The in-game camera makes matters even worse. Enemies come from all directions in Jaws Unleashed, and trying to position the camera in such a way as to make it so you're not constantly getting nailed from behind is a near impossibility. It's even worse because the game constantly forces you to feed on enemies to maintain your hunger level (if it drops too low, you die), but when you're getting constantly sideswiped by enemies you can't see, and you can't properly steer yourself into an opportune position to snag a meal fast enough, you're going to find yourself extremely flustered. It's even worse when you're swimming near surface level. The camera snaps beneath and above the water depending on where you're at, and if you get too close to the surface while trying to snag something or perform an attack, the camera will snap to the surface view, which totally obscures your ability to see if you hit what you were after, and to even get the camera back to a normal position, you have to swim down a ways.

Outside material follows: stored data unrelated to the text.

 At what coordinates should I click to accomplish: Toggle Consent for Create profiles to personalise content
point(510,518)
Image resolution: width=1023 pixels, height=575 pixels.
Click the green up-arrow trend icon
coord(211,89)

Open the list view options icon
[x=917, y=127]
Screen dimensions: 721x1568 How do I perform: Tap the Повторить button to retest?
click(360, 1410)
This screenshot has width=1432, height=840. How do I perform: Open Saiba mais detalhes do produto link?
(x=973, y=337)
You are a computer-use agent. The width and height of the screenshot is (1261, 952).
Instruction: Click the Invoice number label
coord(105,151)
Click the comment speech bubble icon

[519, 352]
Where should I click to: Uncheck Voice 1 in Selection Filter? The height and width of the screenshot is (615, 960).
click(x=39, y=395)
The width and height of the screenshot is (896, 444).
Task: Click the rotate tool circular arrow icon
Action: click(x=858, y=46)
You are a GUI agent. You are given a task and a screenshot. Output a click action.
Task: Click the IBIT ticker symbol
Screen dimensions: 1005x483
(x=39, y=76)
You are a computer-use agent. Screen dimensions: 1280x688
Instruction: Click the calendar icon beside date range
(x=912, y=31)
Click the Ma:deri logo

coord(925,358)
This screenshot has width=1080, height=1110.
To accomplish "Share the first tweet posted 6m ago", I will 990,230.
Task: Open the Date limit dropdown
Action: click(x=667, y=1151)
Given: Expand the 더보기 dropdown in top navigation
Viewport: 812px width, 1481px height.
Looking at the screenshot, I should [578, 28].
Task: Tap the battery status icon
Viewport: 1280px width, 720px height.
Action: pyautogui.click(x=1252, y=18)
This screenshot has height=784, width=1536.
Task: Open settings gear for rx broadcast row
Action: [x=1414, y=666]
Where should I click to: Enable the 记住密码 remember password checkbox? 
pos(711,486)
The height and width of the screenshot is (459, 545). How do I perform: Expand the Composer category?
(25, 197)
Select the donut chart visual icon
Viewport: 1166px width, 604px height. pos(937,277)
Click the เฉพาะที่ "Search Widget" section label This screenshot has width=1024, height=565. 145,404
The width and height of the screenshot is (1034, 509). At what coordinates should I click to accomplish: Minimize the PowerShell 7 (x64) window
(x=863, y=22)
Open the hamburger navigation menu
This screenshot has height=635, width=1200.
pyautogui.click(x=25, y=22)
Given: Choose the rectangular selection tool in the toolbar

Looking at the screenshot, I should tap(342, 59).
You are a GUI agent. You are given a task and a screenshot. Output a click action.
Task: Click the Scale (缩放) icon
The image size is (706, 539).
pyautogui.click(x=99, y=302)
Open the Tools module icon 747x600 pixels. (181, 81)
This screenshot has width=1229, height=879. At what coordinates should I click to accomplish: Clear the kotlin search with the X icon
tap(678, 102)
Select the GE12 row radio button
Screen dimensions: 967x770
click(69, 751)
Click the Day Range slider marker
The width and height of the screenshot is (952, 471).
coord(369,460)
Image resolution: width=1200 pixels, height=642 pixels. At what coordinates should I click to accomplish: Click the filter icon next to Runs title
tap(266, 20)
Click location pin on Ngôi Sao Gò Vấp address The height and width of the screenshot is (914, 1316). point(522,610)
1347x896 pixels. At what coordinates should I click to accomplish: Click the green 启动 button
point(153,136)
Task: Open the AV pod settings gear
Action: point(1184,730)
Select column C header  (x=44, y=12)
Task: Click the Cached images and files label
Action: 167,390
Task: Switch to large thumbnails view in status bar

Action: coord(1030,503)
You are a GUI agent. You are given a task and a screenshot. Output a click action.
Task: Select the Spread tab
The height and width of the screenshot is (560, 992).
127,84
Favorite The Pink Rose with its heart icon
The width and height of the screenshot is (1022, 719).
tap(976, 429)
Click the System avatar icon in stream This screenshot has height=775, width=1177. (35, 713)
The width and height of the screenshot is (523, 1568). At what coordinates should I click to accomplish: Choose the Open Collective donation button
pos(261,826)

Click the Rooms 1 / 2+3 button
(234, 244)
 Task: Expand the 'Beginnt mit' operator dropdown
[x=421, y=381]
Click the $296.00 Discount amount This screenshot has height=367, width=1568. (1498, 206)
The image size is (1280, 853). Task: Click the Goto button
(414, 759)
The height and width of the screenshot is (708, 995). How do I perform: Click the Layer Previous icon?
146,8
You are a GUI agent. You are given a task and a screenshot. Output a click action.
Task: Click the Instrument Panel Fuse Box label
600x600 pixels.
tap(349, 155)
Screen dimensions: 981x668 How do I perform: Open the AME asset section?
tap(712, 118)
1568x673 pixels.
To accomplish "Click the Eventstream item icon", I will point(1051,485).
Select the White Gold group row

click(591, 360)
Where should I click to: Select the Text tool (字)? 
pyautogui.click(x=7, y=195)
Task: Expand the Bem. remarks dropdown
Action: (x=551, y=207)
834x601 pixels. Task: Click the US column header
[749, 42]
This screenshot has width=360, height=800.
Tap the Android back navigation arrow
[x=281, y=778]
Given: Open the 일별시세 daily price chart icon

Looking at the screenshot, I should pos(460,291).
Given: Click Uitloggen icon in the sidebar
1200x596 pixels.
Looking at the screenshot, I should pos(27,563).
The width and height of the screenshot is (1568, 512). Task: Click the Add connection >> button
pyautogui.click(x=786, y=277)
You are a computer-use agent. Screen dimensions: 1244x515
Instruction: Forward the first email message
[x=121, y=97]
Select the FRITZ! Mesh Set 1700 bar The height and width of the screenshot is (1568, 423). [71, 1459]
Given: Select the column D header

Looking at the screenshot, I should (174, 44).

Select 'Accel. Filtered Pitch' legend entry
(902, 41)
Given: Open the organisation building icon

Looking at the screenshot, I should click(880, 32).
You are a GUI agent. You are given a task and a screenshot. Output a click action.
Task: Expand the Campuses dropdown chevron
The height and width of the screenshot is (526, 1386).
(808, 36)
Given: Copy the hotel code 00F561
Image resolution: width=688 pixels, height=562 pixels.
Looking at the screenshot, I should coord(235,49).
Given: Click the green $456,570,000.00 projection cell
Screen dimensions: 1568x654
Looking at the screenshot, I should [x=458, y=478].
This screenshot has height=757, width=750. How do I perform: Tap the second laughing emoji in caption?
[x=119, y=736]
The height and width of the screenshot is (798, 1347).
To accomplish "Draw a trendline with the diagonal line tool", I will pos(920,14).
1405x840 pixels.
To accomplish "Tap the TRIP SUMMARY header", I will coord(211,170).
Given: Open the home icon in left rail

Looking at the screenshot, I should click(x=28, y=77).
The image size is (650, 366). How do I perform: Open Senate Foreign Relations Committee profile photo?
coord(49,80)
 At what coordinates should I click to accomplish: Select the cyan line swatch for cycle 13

You might be willing to struggle with the controls if the game provided missions that were entertaining in the slightest. Jaws Unleashed does nothing of the sort. For what it's worth, there is a measure of entertainment to be found in Jaws' missions, but it's purely unintentional hilarity. Take, for example, the very first mission objective you're handed. You're trapped in a science lab, and in order to escape, a door must be opened. Normal Jaws logic would dictate that simple brute force would get you out, but no, not in Jaws Unleashed. Here, you have to grab a nearby scientist, drag him into the water, swim over to a nearby key card reader, swipe his body past it, and thus, open the door.
And this is hardly the only example--the game is littered with scenarios in which you're picking up exploding barrels with your mouth to toss at enemies (inexplicably, the barrels catch on fire the moment they leave your jaws), and murdering orca whales inside theme parks so that a magic door will open instantly the second that orca dies. Maybe it's asking for too much to expect a total reenvisioning of the action game paradigm in a budget, movie-licensed game, but Appaloosa failed to think anywhere even resembling outside the box on this one, instead slavishly dedicating itself to recycling the same trite, boilerplate action-game mission designs that have been done to death in other games and furthermore, seem ludicrously out of place in a game starring a wild shark. It's not even done with a hint of irony or humor.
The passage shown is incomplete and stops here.